From what I can piece together, the current state of play is:

• ✅ use rules_license in build repos to declare licenses and package data for your own and vendored code
• ✅ use https://github.com/bazelbuild/bazel/blob/master/tools/compliance/BUILD as reference implementation to write your own sbom tooling
• maven support: ✅ parse lockfiles, ❌ lookup licenses and descriptions Expose PackageInfo from imported packages bazel-contrib/rules_jvm_external#1196
• ❌conan support
• ❌pypi support Expose a rules_license PackageInfo from imported dependencies rules_python#2054
• ❌nuget support
• ❌npm support [FR]: Expose PackageInfo from imported rules aspect-build/rules_js#1842
• ❌general http_archive support
• ❌module.bazel support

The rules_license rules and bazel reference implementations are useful, thank you for that!

Is there still work to be upstreamed? And if so, what is the timeline for that? Or should we be rolling our own code to work around the gaps?

@aiuto

Thanks, Chris

[meteorcloudy]

Since @aiuto is no longer in the Bazel team, the SBOM work has unfortunately been deprioritized. But regarding supply chain security, we are working with the community on BCR provenance (see this doc). /cc @fweikert

[peakschris]

Ah, sad news about aiuto -- hope he has moved onto other interesting stuff -- and sad news about sbom deprioritization. This is a critical piece that comes OOTB in most other build systems; I think we need to find a way to fill the gap. We can't expect most bazel users to write this complex code themselves. Is there any more recent google work that can be upstreamed to help the community contribute towards this?

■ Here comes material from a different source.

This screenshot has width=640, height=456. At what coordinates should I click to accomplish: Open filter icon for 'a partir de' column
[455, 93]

Build toolchain provenance (BCR) is also important but obviously a completely different topic.

[Geethree]

@loosebazooka ans @meteorcloudy any updates on that document?

[darkrift]

@loosebazooka @meteorcloudy Any update ?

[loosebazooka]

Yeah still working on this sorry.

[loosebazooka]

Hey so here's the document: bazelbuild/bazel-central-registry#2721

Please leave comments there. FYI this has nothing to do with sboms, just provenance attestations.

[shs96c]

There should be a rules_license release with support for the purl attribute in the PackageInfo. Once that's out, my plan (which I've not yet verified and checked with the other maintainers of rules_jvm_external, so this isn't the official plan!) is to add the licenses to the lock file we generate. This will allow us to annotate the generated targets with the correct information, which should allow the "maven" section above to green :)

I believe rules_rust already exposes license information, but it'd be handy for Python and JS to do the same. I've raised an issue with both rules_js and rules_python, and added a tracking issue to rules_jvm_external too.

[peakschris]

Thanks Simon, this sounds extremely promising!

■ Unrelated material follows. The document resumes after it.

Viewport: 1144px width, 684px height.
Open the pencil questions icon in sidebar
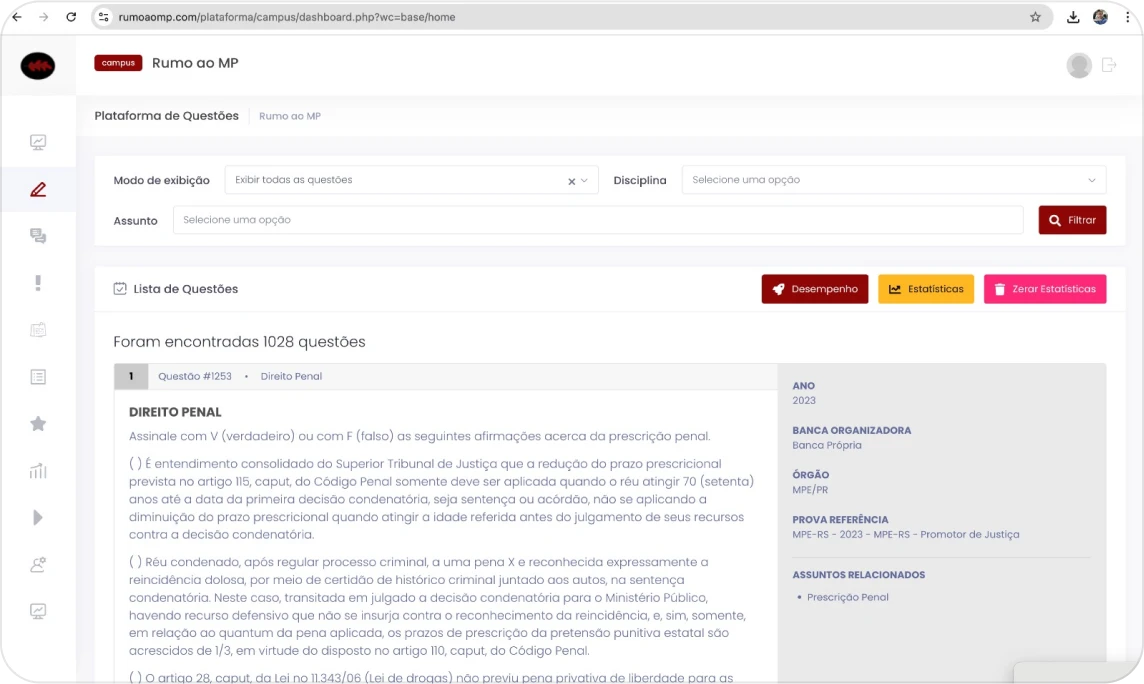pyautogui.click(x=38, y=190)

I've come to the conclusion though that full coverage of all rulesets is going to take too long, and also may not provide the same quality of information as the official package manager sbom generator will. So I've been developing a different approach inspired by the bazel sbom generator:

• generate a workspace-level sbom by running each package manager's native sbom tool on the respective lockfile. For example, for maven a flat pom.xml can be generated from the lockfile which can then be fed into mvn. This may be expensive and requires mvn, dotnet etc all available locally, but the output is cached by bazel so only needs to be regenerated when the lockfile is updated.
• for each sbom:
  • generate a packages_used json with the aspect in bazel compliance
  • feed packages_used and package manager sboms into a python tool that pieces together an sbom for each target.

I'm undecided if this is approach is better than native support in all the bazel package manager integrations. What I like is that the tooling is much thinner, and I don't need to worry about the accuracy and completeness of the native package sboms, I just paste them in to my cyclonedx as required.